● **Set exercise**
Go through the items below and copy every line that contains the string "Task". Match capital and lowercase letters exactly.

Some items:
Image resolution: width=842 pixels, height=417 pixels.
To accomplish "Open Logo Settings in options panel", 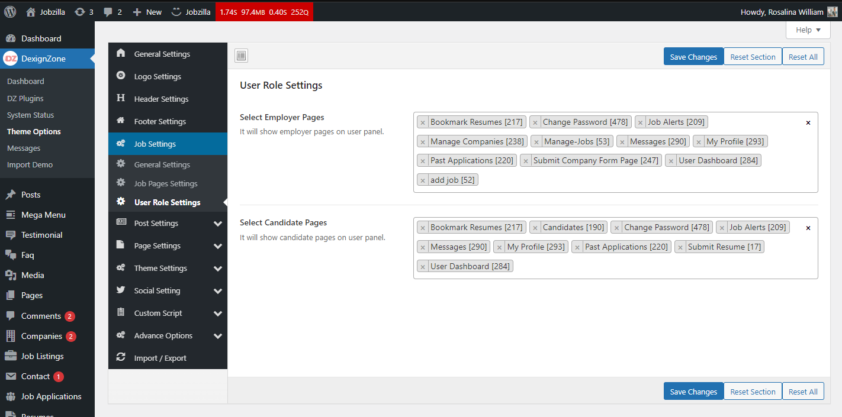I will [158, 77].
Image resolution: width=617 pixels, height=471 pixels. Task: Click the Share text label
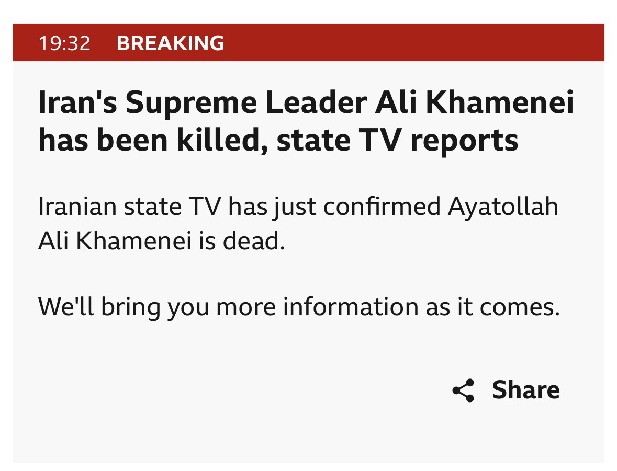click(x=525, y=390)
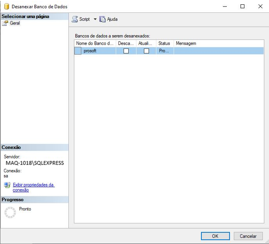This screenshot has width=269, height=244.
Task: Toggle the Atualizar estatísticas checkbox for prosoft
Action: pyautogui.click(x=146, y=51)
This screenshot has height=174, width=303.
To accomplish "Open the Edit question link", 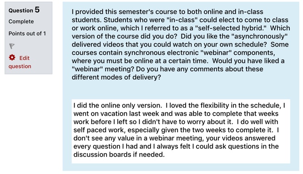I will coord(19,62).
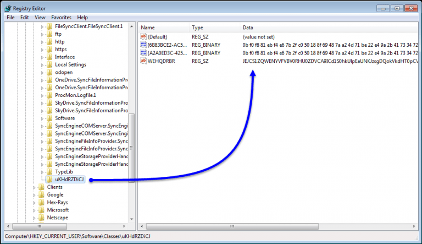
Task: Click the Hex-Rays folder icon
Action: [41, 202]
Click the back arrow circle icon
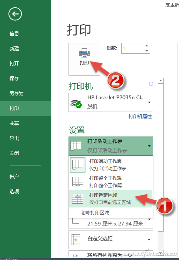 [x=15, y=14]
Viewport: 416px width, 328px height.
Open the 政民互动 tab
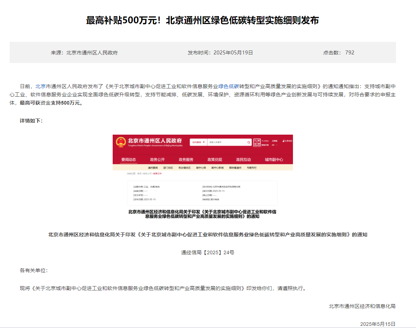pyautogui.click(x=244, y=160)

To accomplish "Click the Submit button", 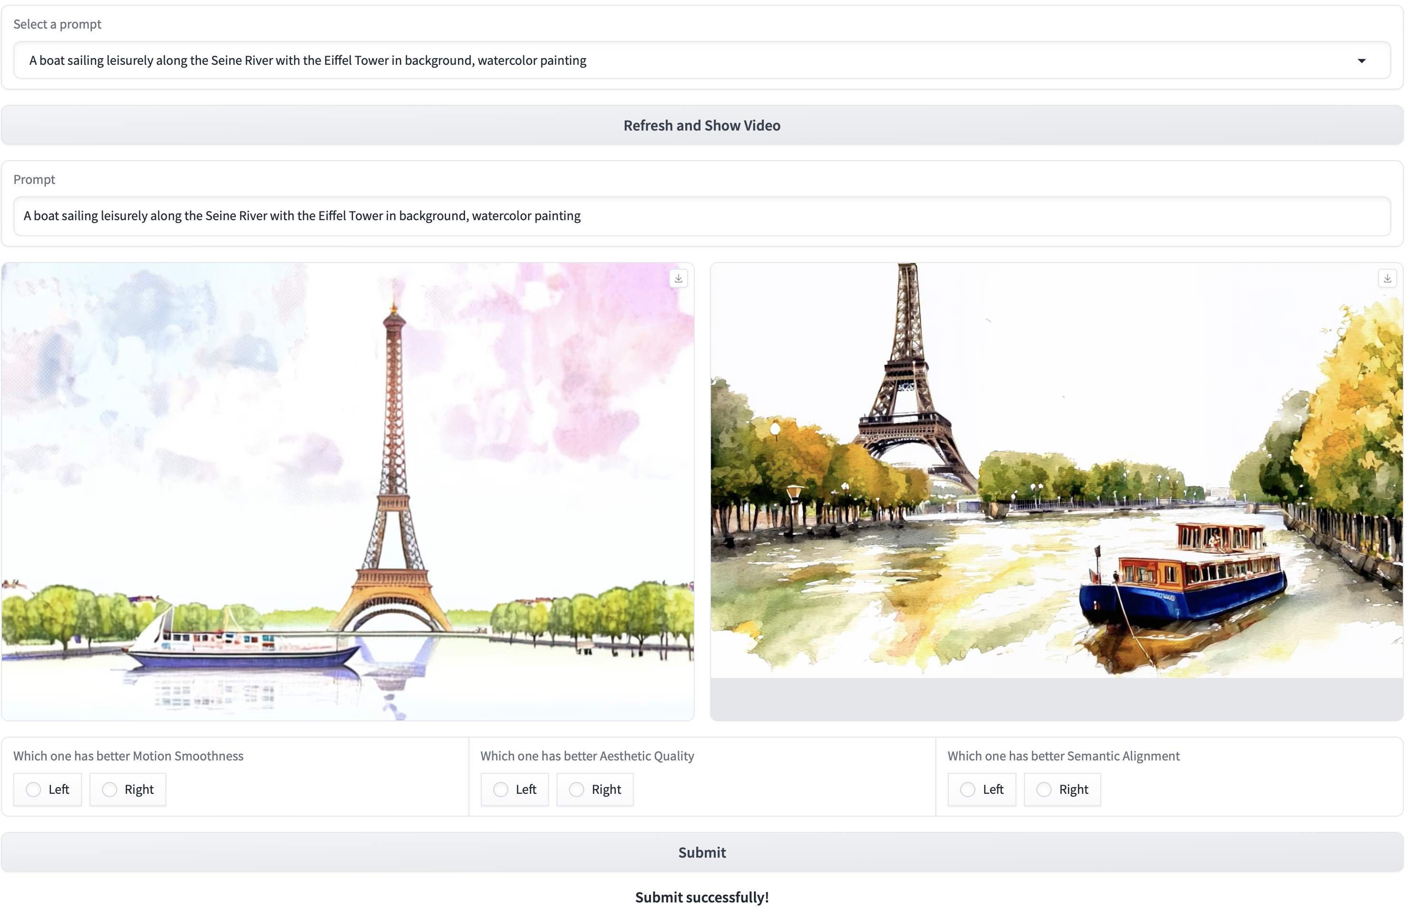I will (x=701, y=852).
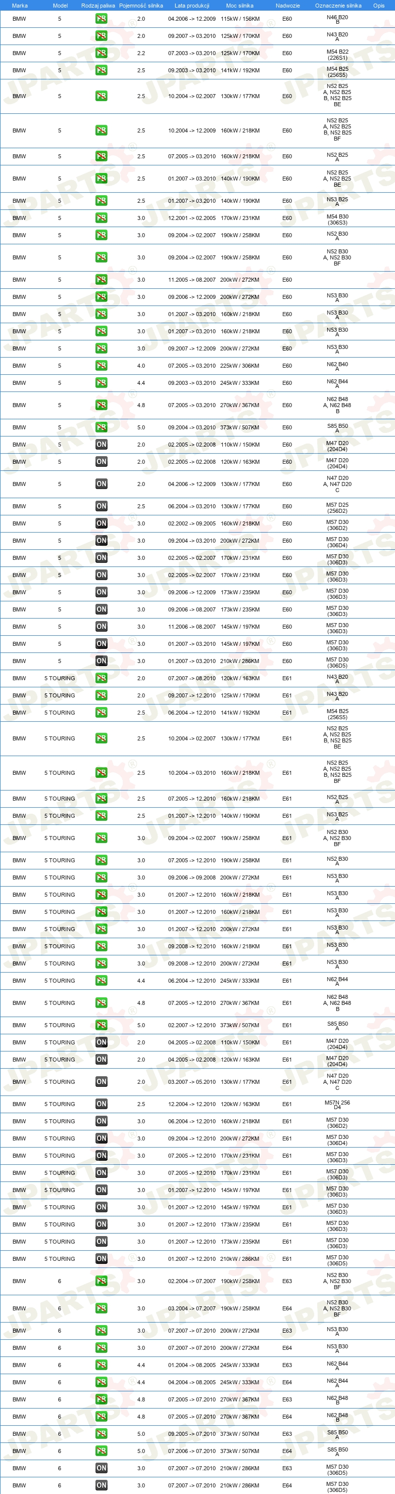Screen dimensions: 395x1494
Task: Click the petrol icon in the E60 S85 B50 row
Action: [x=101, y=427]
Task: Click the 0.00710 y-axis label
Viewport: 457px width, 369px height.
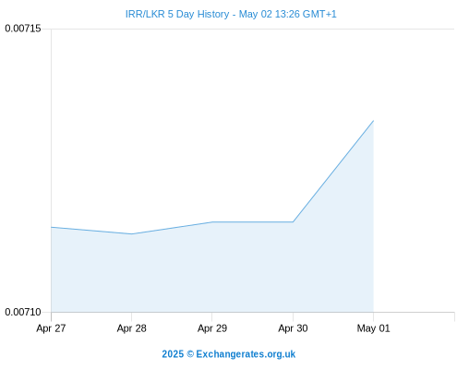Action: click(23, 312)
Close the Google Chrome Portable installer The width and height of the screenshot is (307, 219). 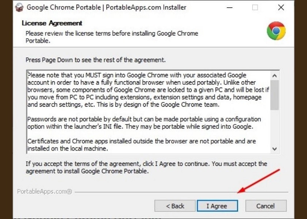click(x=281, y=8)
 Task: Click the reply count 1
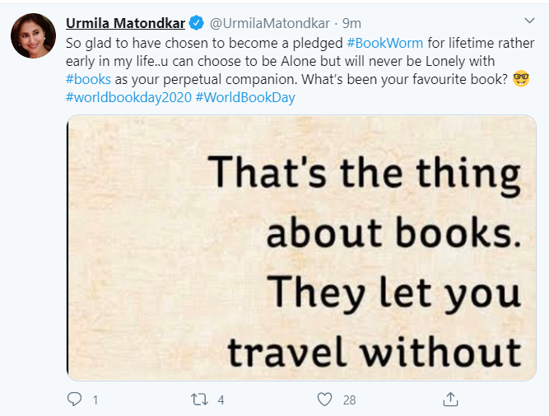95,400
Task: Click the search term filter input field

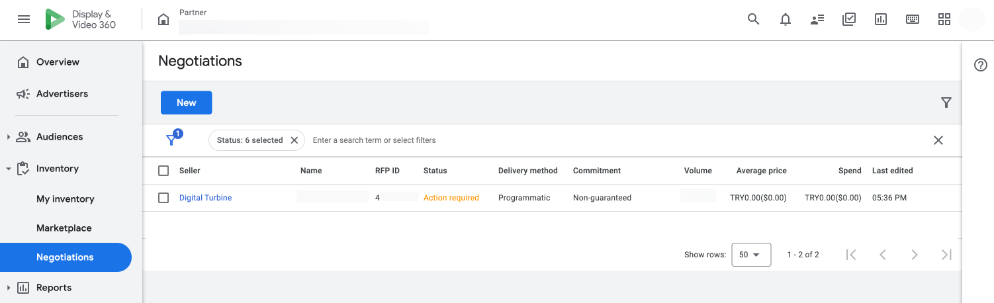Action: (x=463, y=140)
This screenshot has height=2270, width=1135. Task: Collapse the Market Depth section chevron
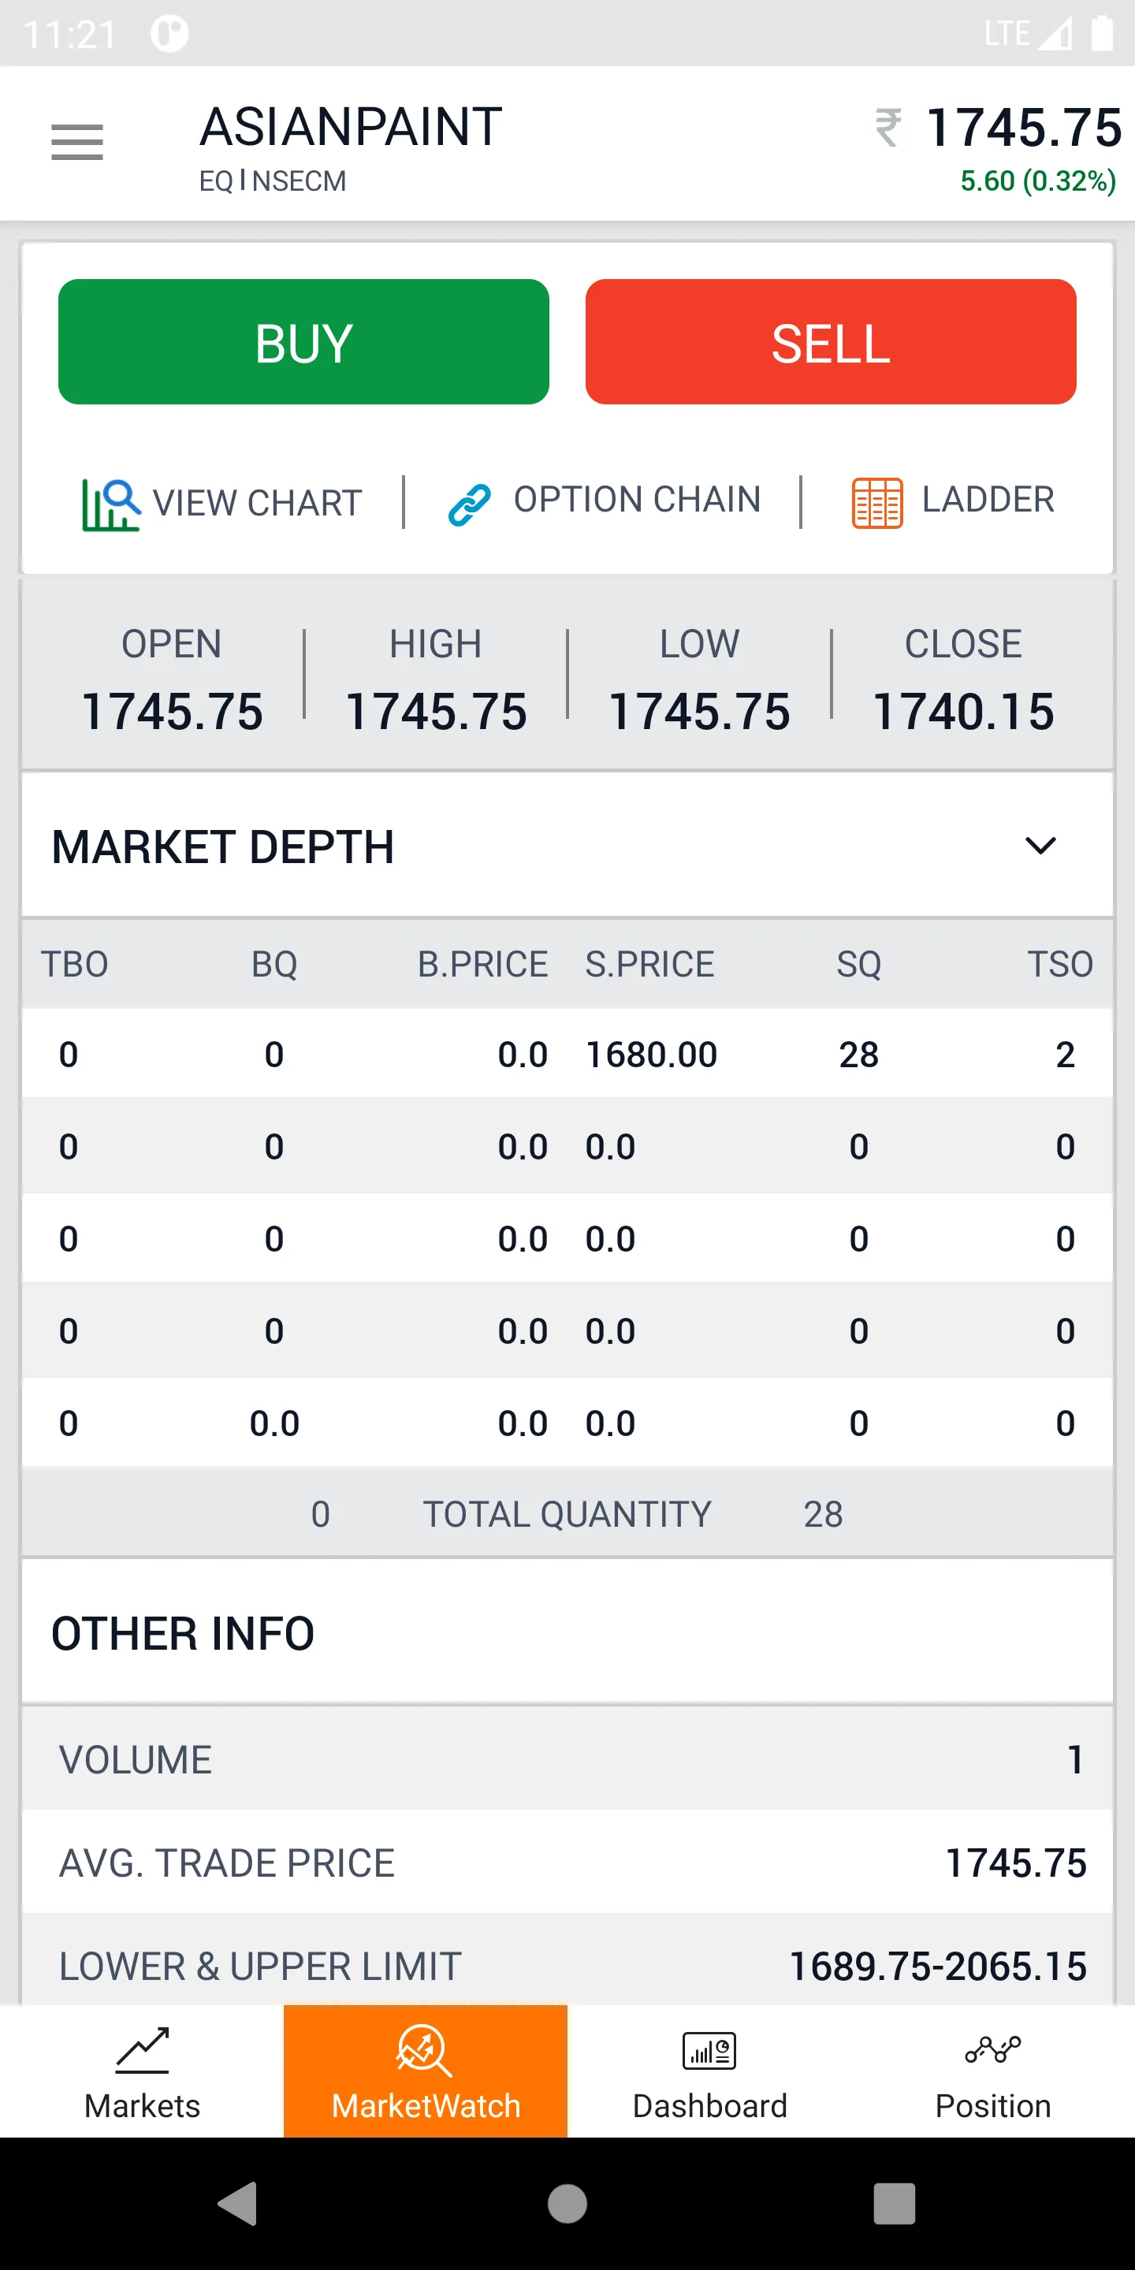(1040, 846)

● **Response to the exercise**
Image resolution: width=617 pixels, height=471 pixels. Task: Click the Share text label
Task: Toggle the Atualizar estatísticas checkbox for prosoft
Task: Click the Hex-Rays folder icon
Task: Click the petrol icon in the E60 S85 B50 row
Task: Click the 0.00710 y-axis label
 Task: Click the reply count 1
Task: Click the search term filter input field
This screenshot has height=2270, width=1135. Task: Collapse the Market Depth section chevron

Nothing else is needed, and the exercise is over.